Target的例子是一個很典型的案例,這樣印證了維克托·邁爾-舍恩伯格提過的一個很有指導意義的觀點:通過找出一個關聯物並監控它,就可以預測未來。Target通過監測購買者購買商品的時間和品種來準確預測顧客的孕期,這就是對數據的二次利用的典型案例。如果,我們通過採集駕駛員手機的GPS數據,就可以分析出當前哪些道路正在堵車,並可以及時發佈道路交通提醒;通過採集汽車的GPS位置數據,就可以分析城市的哪些區域停車較多,這也代表該區域有着較爲活躍的人羣,這些分析數據適合賣給廣告投放商。

不管大數據的核心價值是不是預測,但是基於大數據形成決策的模式已經爲不少的企業帶來了盈利和聲譽。

從大數據的價值鏈條來分析,存在三種模式:

1- 手握大數據,但是沒有利用好;比較典型的是金融機構,電信行業,政府機構等。

2- 沒有數據,但是知道如何幫助有數據的人利用它;比較典型的是IT諮詢和服務企業,比如,埃森哲,IBM,Oracle等。
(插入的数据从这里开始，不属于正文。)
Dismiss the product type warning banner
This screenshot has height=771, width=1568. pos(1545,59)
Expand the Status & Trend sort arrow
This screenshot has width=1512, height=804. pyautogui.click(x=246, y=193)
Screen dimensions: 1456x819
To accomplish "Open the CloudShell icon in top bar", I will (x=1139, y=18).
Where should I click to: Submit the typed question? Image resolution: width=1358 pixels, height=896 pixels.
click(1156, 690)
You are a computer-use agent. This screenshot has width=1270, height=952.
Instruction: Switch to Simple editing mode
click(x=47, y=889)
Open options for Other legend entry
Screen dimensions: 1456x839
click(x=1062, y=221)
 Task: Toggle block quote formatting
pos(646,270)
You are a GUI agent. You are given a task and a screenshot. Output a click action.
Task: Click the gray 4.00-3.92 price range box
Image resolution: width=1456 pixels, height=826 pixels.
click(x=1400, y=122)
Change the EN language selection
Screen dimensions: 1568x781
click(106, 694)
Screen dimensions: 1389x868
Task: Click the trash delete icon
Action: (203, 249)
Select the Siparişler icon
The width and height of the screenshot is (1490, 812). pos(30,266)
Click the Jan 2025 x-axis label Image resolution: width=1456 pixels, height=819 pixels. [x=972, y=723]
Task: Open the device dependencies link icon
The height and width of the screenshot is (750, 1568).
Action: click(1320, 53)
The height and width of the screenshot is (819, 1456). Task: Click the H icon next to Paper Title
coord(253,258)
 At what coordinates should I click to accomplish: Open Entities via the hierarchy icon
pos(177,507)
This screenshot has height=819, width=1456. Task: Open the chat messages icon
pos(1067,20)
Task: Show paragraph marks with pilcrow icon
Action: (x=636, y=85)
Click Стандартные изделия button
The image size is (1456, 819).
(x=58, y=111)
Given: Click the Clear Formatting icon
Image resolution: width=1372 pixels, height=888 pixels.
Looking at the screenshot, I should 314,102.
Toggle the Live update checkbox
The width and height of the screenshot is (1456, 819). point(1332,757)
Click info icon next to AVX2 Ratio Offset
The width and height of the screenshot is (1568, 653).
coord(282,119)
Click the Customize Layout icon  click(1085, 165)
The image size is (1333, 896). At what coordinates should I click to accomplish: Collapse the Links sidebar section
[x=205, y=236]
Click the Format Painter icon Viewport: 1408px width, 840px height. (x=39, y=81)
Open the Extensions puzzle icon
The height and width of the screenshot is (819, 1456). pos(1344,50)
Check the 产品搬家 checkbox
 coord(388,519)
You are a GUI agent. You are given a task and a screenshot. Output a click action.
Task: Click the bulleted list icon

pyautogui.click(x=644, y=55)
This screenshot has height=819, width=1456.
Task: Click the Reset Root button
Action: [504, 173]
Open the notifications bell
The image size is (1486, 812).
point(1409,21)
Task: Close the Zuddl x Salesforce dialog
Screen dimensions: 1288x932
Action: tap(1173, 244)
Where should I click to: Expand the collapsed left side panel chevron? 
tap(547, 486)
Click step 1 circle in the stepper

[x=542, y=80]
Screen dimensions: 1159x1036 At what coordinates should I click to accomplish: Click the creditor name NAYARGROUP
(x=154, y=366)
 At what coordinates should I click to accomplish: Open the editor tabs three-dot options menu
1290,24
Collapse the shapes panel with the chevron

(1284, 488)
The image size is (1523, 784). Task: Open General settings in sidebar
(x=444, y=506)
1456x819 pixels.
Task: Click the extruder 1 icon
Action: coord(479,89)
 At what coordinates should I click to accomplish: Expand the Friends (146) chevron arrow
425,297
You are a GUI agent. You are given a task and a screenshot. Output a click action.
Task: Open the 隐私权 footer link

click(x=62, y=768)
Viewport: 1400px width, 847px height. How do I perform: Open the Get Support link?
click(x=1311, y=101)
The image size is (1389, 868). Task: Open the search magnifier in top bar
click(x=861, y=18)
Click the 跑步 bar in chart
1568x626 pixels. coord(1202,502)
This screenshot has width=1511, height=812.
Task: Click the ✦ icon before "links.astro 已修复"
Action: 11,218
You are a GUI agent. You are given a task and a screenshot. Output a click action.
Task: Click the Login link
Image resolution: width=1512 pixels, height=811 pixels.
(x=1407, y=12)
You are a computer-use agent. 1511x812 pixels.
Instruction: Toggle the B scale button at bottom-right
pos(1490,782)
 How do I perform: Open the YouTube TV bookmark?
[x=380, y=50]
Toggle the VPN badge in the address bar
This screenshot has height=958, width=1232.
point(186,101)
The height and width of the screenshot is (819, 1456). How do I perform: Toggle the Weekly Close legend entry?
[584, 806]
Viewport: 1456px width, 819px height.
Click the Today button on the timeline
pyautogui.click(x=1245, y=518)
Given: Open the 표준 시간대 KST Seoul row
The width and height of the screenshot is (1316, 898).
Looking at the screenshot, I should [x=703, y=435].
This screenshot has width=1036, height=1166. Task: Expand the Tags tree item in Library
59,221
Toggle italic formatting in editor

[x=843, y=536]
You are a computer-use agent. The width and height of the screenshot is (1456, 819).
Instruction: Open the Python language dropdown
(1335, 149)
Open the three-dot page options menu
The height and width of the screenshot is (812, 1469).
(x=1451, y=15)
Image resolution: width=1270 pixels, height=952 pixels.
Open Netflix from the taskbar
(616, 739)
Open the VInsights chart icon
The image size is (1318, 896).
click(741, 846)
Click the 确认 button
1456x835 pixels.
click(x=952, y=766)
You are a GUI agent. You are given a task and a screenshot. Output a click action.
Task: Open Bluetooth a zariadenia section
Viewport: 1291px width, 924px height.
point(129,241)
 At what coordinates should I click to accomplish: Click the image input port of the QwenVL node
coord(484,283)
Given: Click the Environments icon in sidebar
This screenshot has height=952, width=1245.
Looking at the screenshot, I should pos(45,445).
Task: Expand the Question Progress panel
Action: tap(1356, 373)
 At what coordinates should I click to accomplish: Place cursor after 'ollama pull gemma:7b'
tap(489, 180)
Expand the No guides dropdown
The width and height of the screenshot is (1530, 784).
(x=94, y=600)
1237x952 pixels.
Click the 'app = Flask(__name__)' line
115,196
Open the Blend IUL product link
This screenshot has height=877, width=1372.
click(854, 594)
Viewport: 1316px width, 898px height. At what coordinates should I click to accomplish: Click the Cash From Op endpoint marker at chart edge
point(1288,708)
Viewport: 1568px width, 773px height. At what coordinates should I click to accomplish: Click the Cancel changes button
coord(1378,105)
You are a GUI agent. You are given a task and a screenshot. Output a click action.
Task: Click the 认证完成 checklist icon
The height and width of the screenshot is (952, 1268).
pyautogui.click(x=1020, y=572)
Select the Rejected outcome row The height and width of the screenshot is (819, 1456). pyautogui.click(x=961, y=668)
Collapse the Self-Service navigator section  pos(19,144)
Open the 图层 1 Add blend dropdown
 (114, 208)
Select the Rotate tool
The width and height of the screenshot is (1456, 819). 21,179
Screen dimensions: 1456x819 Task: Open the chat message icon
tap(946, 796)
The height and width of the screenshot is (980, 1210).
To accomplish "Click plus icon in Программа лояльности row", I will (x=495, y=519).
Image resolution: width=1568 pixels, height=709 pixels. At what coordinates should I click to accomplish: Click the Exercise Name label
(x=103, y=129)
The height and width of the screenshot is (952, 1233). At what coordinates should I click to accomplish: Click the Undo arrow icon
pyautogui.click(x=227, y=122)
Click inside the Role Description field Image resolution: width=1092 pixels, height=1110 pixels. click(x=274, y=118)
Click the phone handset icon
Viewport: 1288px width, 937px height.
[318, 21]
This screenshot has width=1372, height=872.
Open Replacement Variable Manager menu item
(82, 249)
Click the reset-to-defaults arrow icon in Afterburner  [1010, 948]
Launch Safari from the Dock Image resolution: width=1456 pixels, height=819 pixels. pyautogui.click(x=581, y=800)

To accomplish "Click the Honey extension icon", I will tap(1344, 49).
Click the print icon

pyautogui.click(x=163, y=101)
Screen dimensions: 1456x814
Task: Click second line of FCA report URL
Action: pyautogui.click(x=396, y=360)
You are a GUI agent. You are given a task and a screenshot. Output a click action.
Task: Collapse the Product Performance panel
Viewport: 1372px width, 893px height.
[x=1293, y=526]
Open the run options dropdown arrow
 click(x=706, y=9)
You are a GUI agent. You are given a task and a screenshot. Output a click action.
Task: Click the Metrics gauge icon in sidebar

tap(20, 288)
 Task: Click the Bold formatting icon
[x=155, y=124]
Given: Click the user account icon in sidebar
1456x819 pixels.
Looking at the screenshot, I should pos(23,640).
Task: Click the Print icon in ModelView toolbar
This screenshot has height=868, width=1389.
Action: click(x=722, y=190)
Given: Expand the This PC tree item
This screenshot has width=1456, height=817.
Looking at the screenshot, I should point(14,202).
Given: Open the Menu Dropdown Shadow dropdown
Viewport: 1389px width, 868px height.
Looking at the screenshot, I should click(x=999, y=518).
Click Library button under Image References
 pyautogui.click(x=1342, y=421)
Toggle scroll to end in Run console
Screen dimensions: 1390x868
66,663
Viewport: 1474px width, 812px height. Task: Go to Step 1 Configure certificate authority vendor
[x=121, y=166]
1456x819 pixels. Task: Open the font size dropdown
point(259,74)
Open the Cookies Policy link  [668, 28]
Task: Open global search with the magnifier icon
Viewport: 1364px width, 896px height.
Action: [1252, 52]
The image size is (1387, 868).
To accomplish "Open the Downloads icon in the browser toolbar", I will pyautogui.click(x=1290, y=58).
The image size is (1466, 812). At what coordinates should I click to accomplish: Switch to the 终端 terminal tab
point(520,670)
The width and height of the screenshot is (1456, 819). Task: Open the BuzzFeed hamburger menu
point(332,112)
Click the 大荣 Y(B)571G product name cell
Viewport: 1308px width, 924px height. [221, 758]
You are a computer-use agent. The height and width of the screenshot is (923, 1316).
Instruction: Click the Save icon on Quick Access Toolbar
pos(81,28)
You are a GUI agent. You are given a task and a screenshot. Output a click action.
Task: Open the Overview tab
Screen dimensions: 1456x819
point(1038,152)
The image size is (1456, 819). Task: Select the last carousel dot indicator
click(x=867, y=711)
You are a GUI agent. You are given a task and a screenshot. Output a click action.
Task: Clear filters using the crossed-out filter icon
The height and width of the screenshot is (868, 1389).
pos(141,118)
3- 既有數據,又有大數據思維;比較典型的是Google,Amazon,Mastercard等。

未來在大數據領域最具有價值的是兩種事物:1-擁有大數據思維的人,這種人可以將大數據的潛在價值轉化爲實際利益;2-還未有被大數據觸及過的業務領域。這些是還未被挖掘的油井,金礦,是所謂的藍海。

Wal-Mart作爲零售行業的巨頭,他們的分析人員會對每個階段的銷售記錄進行了全面的分析,有一次他們無意中發現雖不相關但很有價值的數據,在美國的颶風來臨季節,超市的蛋撻和抵禦颶風物品竟然銷量都有大幅增加,於是他們做了一個明智決策,就是將蛋撻的銷售位置移到了颶風物品銷售區域旁邊,看起來是爲了方便用戶挑選,但是沒有想到蛋撻的銷量因此又提高了很多。

 

 

這些例子真實的反映在各行各業,探求數據價值取決於把握數據的人,關鍵是人的數據思維;與其說是大數據創造了價值,不如說是大數據思維觸發了新的價值增長。

現在和未來

我們先看看大數據在當下有怎樣的傑出表現:

大數據幫助政府實現市場經濟調控、公共衛生安全防範、災難預警、社會輿論監督;

大數據幫助城市預防犯罪,實現智慧交通,提升緊急應急能力;

大數據幫助醫療機構建立患者的疾病風險跟蹤機制,幫助醫藥企業提升藥品的臨牀使用效果,幫助艾滋病研究機構爲患者提供定製的藥物;

大數據幫助航空公司節省運營成本,幫助電信企業實現售後服務質量提升,幫助保險企業識別欺詐騙保行爲,幫助快遞公司監測分析運輸車輛的故障險情以提前預警維修,幫助電力公司有效識別預警即將發生故障的設備;

大數據幫助電商公司向用戶推薦商品和服務,幫助旅遊網站爲旅遊者提供心儀的旅遊路線,幫助二手市場的買賣雙方找到最合適的交易目標,幫助用戶找到最合適的商品購買時期、商家和最優惠價格;

大數據幫助企業提升營銷的針對性,降低物流和庫存的成本,減少投資的風險,以及幫助企業提升廣告投放精準度;

大數據幫助娛樂行業預測歌手,歌曲,電影,電視劇的受歡迎程度,併爲投資者分析評估拍一部電影需要投入多少錢才最合適,否則就有可能收不回成本;

大數據幫助社交網站提供更準確的好友推薦,爲用戶提供更精準的企業招聘信息,向用戶推薦可能喜歡的遊戲以及適合購買的商品。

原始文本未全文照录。